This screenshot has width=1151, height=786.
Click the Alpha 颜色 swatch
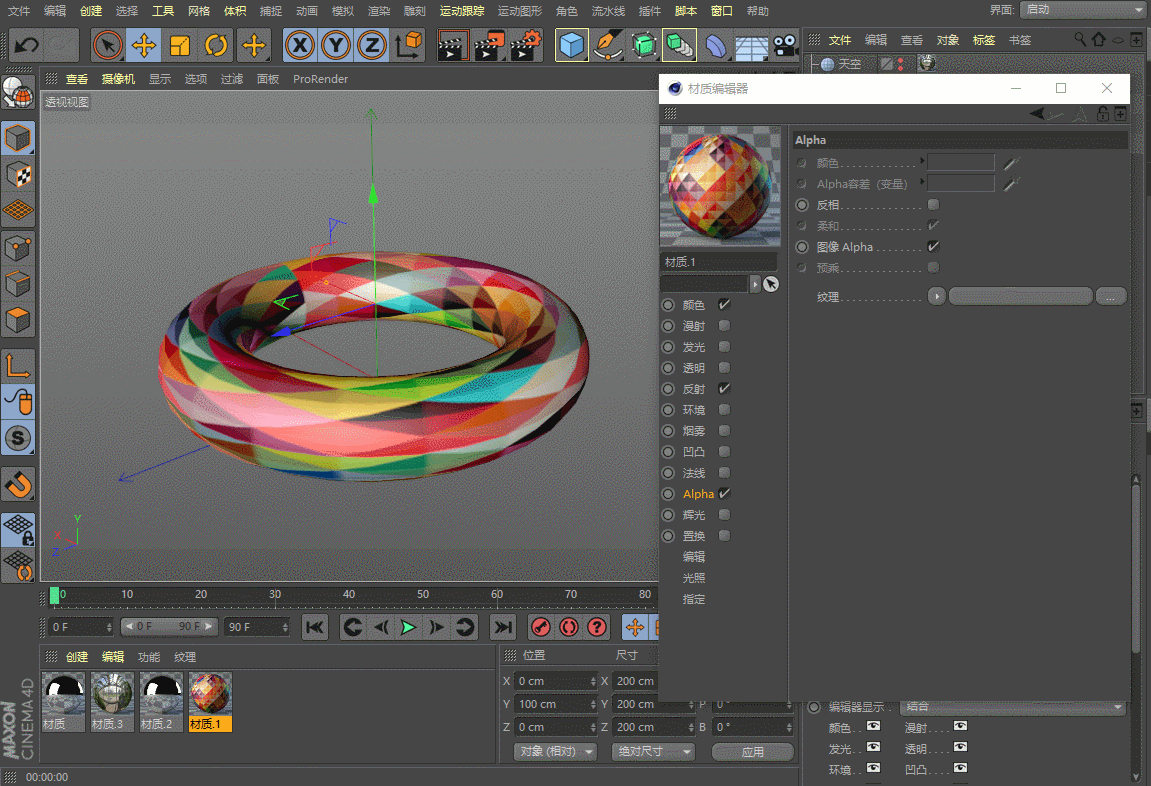click(x=960, y=162)
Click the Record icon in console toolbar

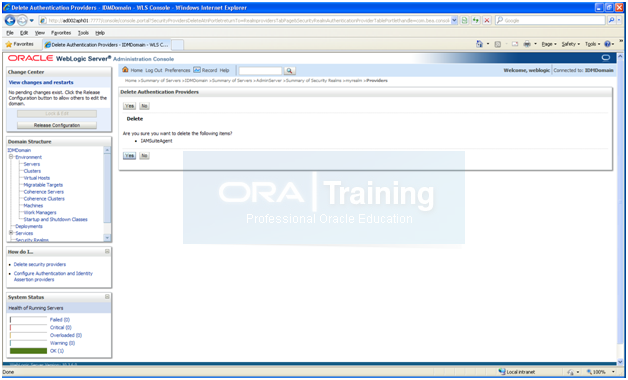pyautogui.click(x=197, y=70)
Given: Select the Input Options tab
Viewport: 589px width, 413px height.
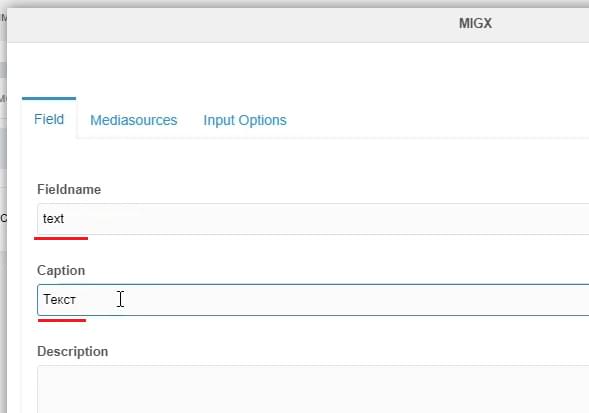Looking at the screenshot, I should (245, 120).
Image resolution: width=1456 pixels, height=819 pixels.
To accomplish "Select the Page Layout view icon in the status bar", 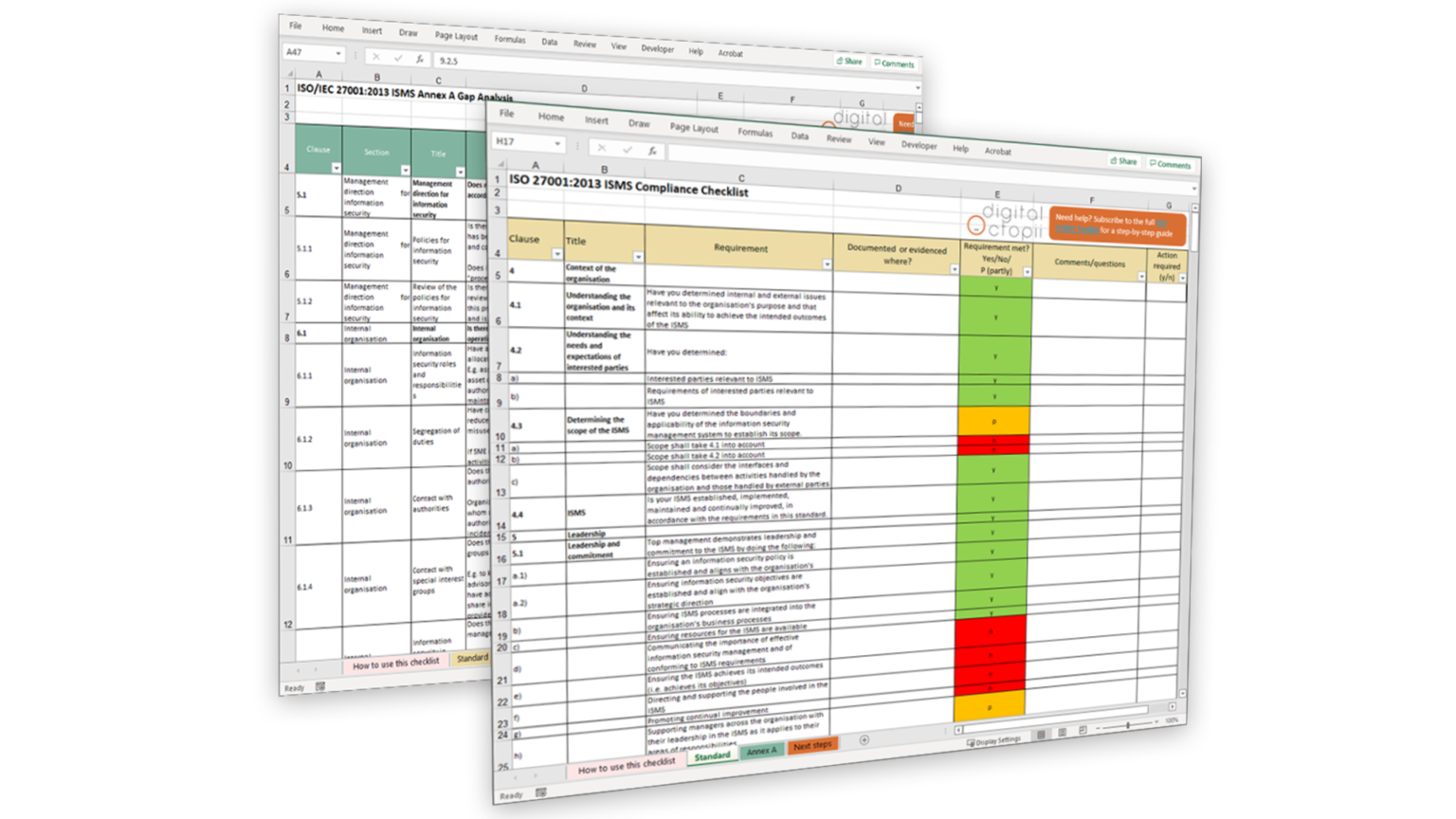I will click(1062, 732).
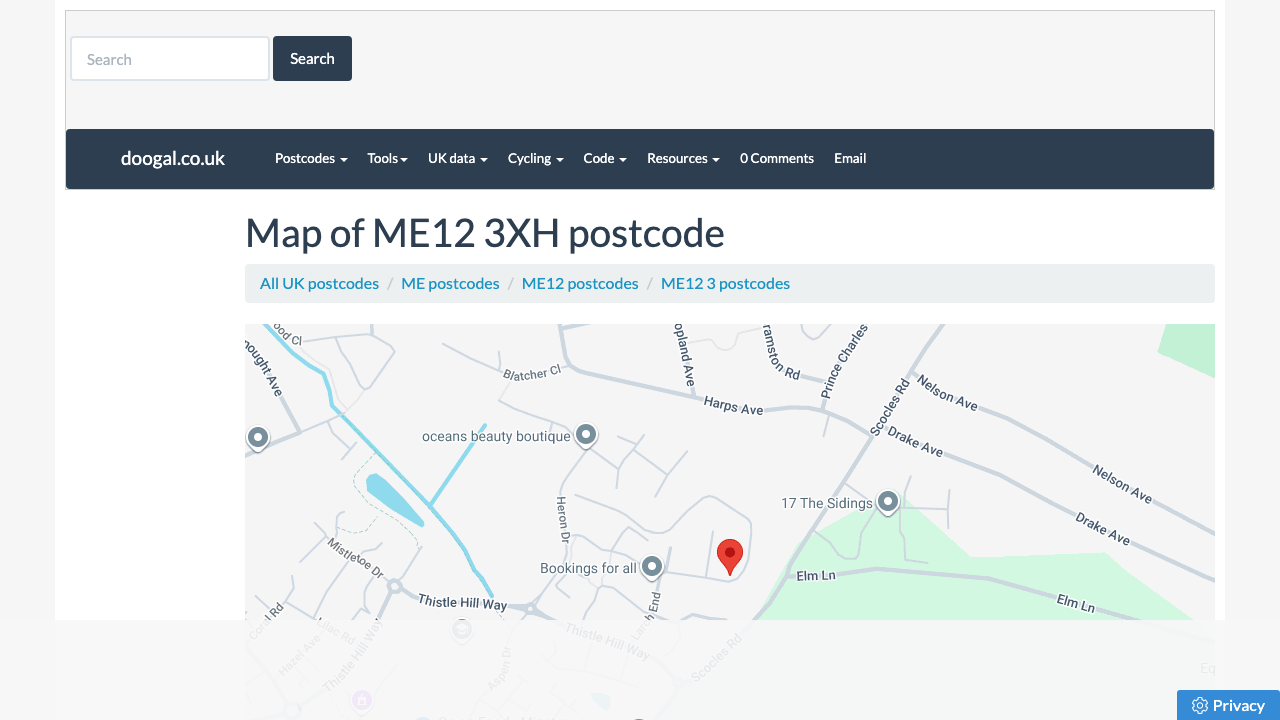1280x720 pixels.
Task: Expand the UK data dropdown
Action: click(x=457, y=158)
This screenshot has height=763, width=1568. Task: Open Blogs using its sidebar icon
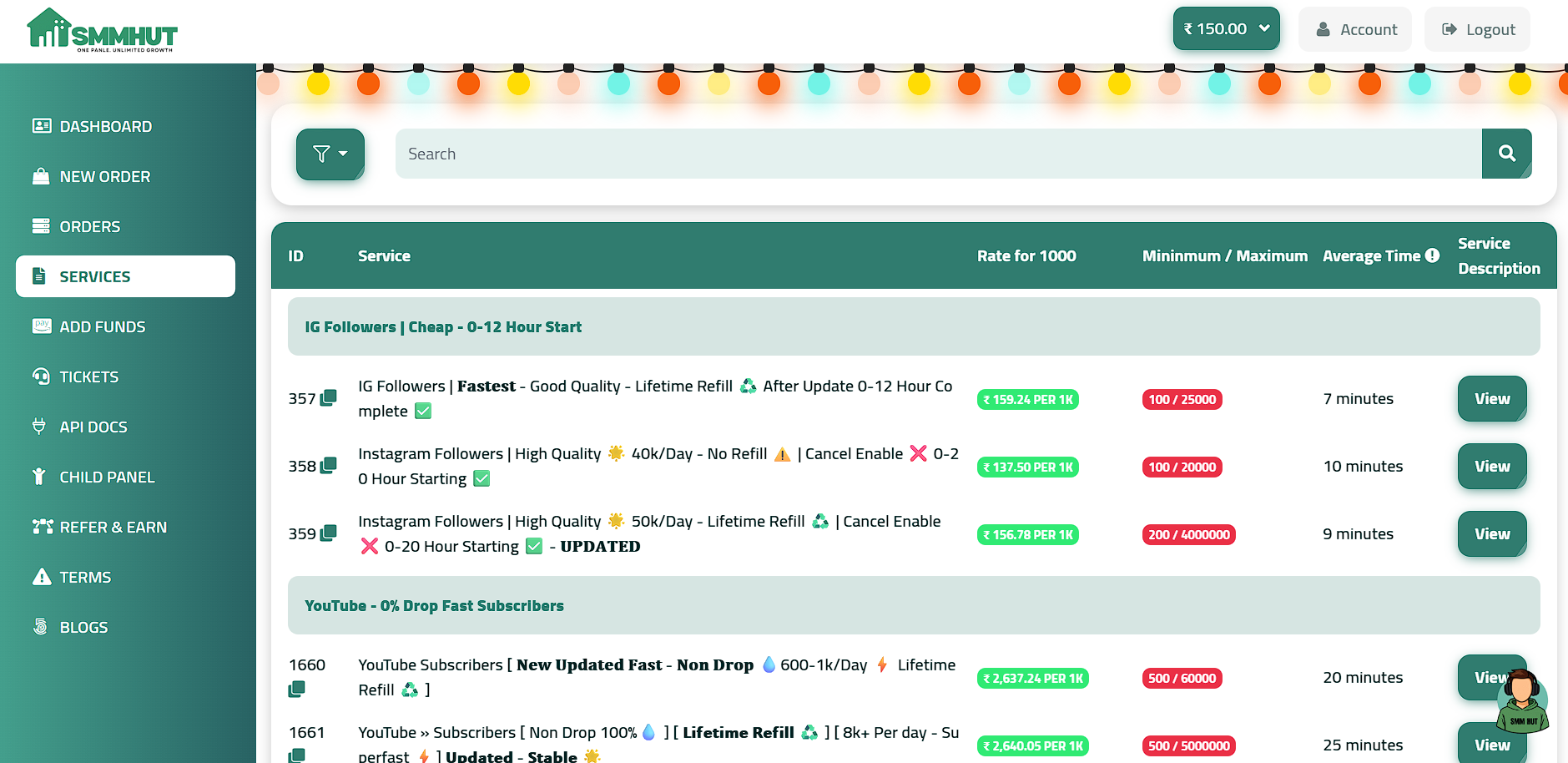tap(41, 627)
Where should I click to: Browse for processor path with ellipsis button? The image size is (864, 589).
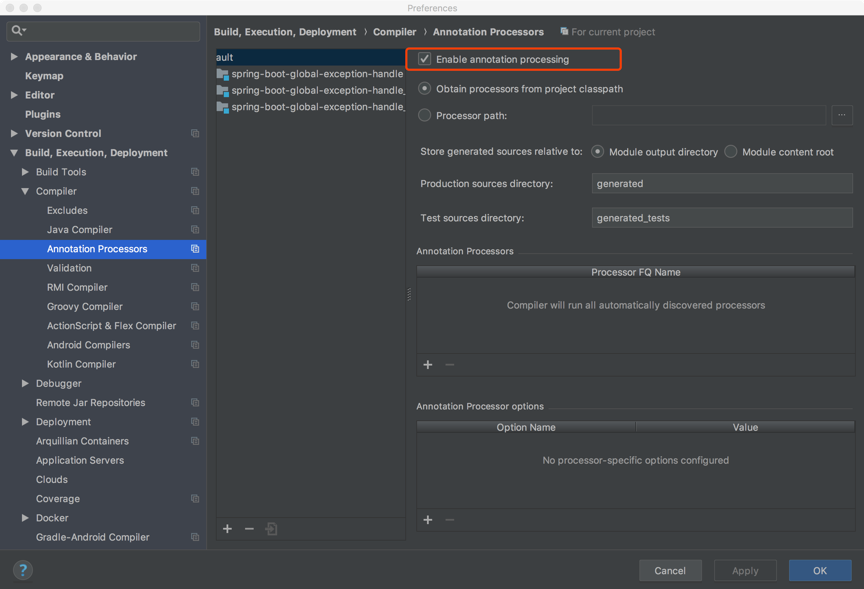coord(841,116)
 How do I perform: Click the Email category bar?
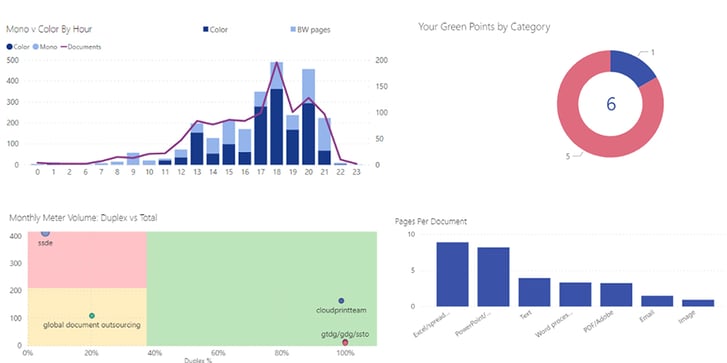(x=657, y=301)
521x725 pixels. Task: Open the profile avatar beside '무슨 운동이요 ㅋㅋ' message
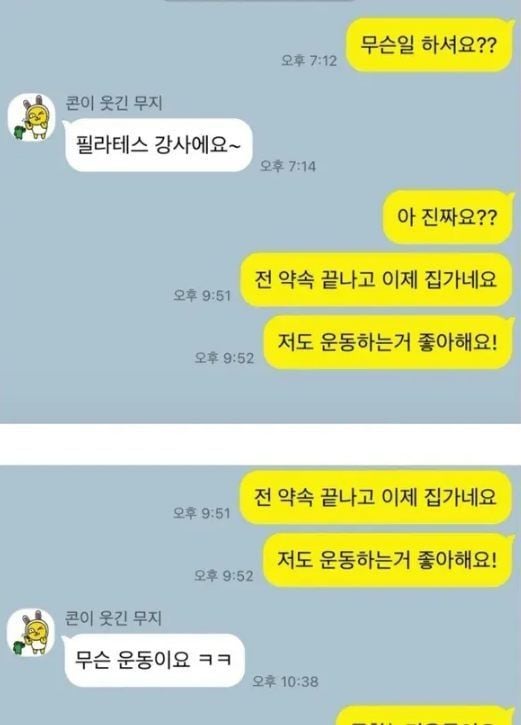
====================
REQUIREMENT: Please repeat the listing word for word, starting with the line that contains "This screenshot has height=763, width=1568." and going on through the end of the listing, with the pictures left out.

FINAL RESULT:
This screenshot has height=763, width=1568. Task: Open Blogs using its sidebar icon
tap(41, 627)
Where should I click to: Browse for processor path with ellipsis button? The image size is (864, 589).
coord(841,116)
 How do I perform: Click the Email category bar?
(x=657, y=301)
521x725 pixels. Task: Open the profile avatar beside '무슨 운동이요 ㅋㅋ' message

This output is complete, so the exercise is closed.